The best opportunity was in 2010 as Webber arrived in Abu Dhabi for the final race of the season among one of four drivers capable of winning the championship only to be upstaged by Vettel.

He insists returning there for the last race was far from uncomfortable for him.

“I didn’t lose the championship in Abu Dhabi so that’s not a problem at all, it wasn’t mine to lose,” he says and dismisses the tag that he might be the nearly man of the sport.

“The world title’s still something I’m aiming for, something I believe I can do. I wouldn’t bother turning up if I didn’t think that.”

Last year proved a tough one for Webber.

His driving style was not suited to the off-throttle blown diffuser, which Vettel used to such devastating effect en route to 11 wins in a truly dominant season.

It made Webber’s stock as a driver fall although he rectified that with a victory at the season-ending Brazilian Grand Prix and far more assured performances this season.

“I like the car a lot more,” he says. “I really didn’t like the blown floor and it proved a very difficult car for me. I didn’t have a great feel for it and getting the right set-up was hard for me.

“This year has been much better, well better than last year but not as good as 2010. I don’t like making excuses but last year I was making plenty of them. Not so this year.
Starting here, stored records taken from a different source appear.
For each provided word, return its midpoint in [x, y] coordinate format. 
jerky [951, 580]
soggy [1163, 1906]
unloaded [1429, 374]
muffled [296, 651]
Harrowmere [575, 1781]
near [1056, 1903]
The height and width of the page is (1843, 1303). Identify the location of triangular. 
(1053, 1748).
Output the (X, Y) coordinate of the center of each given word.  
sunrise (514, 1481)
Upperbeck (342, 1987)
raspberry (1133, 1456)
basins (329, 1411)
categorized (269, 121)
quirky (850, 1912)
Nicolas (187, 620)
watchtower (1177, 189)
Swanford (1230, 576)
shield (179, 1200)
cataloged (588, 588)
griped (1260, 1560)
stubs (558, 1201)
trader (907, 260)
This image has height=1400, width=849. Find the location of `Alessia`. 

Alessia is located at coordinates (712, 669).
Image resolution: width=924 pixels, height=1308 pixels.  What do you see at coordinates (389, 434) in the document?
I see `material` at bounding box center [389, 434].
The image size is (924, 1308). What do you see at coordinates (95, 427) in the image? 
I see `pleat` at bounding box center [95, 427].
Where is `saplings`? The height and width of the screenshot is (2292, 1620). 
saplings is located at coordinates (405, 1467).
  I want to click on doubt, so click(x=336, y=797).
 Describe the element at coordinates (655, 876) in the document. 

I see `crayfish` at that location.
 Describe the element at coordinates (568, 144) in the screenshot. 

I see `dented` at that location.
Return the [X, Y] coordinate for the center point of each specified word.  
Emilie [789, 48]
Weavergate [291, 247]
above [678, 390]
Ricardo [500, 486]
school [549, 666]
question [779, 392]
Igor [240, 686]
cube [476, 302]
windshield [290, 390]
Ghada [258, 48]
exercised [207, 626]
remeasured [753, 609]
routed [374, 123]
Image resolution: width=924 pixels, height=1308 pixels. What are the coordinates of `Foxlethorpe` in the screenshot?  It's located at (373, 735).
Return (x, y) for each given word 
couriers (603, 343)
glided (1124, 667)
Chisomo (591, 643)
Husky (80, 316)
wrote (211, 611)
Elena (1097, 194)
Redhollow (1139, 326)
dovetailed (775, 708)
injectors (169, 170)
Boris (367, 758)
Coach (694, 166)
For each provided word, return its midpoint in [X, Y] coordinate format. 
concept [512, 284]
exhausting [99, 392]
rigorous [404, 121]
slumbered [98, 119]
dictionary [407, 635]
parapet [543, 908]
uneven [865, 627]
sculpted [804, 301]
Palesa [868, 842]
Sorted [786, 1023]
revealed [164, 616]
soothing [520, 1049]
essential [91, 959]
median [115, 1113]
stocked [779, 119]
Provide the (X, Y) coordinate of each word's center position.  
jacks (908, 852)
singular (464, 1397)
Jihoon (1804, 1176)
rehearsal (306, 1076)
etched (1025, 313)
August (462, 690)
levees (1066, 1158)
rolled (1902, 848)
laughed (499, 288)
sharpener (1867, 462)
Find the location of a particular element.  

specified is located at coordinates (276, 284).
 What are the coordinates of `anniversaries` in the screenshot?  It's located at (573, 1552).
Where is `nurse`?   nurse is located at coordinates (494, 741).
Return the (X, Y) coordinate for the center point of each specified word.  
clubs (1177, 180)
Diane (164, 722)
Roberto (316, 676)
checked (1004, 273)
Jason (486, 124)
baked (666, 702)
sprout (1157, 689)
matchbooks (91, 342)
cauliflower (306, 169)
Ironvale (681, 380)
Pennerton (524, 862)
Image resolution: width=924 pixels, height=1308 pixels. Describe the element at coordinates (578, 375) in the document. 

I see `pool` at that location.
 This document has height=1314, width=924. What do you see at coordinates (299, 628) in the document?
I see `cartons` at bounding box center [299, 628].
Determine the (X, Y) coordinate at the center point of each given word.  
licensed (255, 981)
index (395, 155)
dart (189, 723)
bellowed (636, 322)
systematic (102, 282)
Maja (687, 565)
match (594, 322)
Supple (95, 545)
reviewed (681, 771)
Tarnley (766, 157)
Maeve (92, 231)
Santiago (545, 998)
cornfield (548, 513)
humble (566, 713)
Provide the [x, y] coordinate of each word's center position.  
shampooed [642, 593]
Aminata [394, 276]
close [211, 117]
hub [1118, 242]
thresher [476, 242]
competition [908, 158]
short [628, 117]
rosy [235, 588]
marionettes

“But this year I needed the perfect season to win the championship, I know that, and that just didn’t happen. I’ll get another chance next year.”

Red Bull had looked off the pace for much of the year but are now clearly the team to beat, drawing a footballing analogy from Webber in the process.

“It’s like the Premier League,” he explains. “You have Manchester United, Manchester City, the top teams. But at the start of the year, you have teams that get promoted that are right up there at the start of the season but, as the season goes on, they don’t have the players on the bench to sustain that. It’s the same in Formula 1.”

Mortality

Despite having spent virtually half his life living in the UK, Webber still remains very true to the land of his birth.

Arguably he slots into the Aussie stereotype, his off-season ambitions involving beers and barbecues, and every other sentence in conversation is laced with the word “mate”.

He seems to have a greater sense of mortality than his younger peers and understandably so.

There have been some shocking accidents, one at Le Mans in 1999 and another in an F1 car at Valencia 11 years later, in which he flipped violently on both occasions but survived in one piece.

Both are worth watching just for the incredulity that he actually walked away unscathed. Then there was the cycling crash in 2008 in which he was left with a shattered leg after being hit by a car.

Looking back, he says: “The leg has never been the same again but I’m not a marathon runner so it doesn’t stop me doing my day job.

“I feel incredibly lucky as I know it could have been a very different outcome. So often, you feel invincible in F1.

“The Le Mans crash was the biggest deal of all of them. I really remember it even now. My sister had just had a baby and I was thinking about her and also thinking ‘mate, you’re too long’. Flipping in the air lasted an age, so there was lots of thinking time. Thankfully it wasn’t my time to go.”

As he approaches the end of his 11th season in F1, the same could be said of his career in top-flight racing.